There is some aspect of possession and what I guess could be called Necromancy are in the game. At the beginning of the game, the protagonist’s family is slaughtered in a “blood sacrifice” (a henchman casually slicing open the throats of the player, and his son and wife, whispering “an offering of blood and bone”) in order to summon the spirit of the aforementioned elf lord, who ends up manifesting himself (and sharing a body with) the main player. I will say that the ordeal was handled well though. It didn’t really seem like a ritual, and didn’t seem out of place in The Lord of the Rings universe. It did seem like murder, but it didn’t seem that different from the Ghost Army in the third book/movie.
There are some minor scary images in the game. When the player reads the mind of an orc, they will do so through the elf lord spirit. The spirit gains access to the mind through intimidation, and his ghostly face will manifest in a near-skeletal form in order to terrify his current victim.
A Child’s Perspective: This is not supposed to be a family friendly game, and as such, no children were around when I played it.

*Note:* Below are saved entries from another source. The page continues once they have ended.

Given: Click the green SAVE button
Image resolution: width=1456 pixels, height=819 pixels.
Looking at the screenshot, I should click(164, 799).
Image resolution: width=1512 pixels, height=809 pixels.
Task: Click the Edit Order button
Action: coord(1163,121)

When Shadow of Mordor was announced, reviewers and critics quickly drew the conclusion that this game had quite a few gameplay similarities with the Assassin’s Creed series, and the Batman Arkham series. In fact, most early complaints were that Shadow of Mordor just had copied mechanics of the other games. When the game was released, it was true that Shadows did heavily borrow from Assassin’s Creed and Batman, but it blended the mechanics beautify, and added plenty of its own. I love using a sword along with Batman’s fighting style in combat, while using the Assassins’ free running skills in the open-world. I think that it is a really fun game to play.
The story is a tad short, but will heavily appeal to hardcore Lord of the Rings fans. Even if you aren’t a fan of Lord of the Rings, the story is contained enough that players will still be able to enjoy a coherent 3-act story. As I said before, the story is short, but that doesn’t mean that players will be able to get through it quickly. Shadow of Mordor introduces what they call a Nemesis System, an enemy encounter system designed to remember, adapt, and change to the player. The system is heavily prevalent throughout the entire game, and most missions involve it or are based around it somehow. What I like the best about it is that the more you fail against the system, the harder it gets, and it is completely your fault. Eventually it will get so hard, conventional and non-conventional play styles will fail. The player will have to change their strategy, find a weakness to their enemy, find the enemy when they are weak, and finally strike once they have exploited the weakness. Shadow of Mordor rewards skill, but even more, it requires thinking. It is a beautiful blend, and something I rarely seen done so well.
Shadow of Mordor is rated M, but I personally think that if you allow your child to watch The Lord of the Rings movies, they would be okay to play this game. There is much more blood than in the movies, but it is about the same level of violence.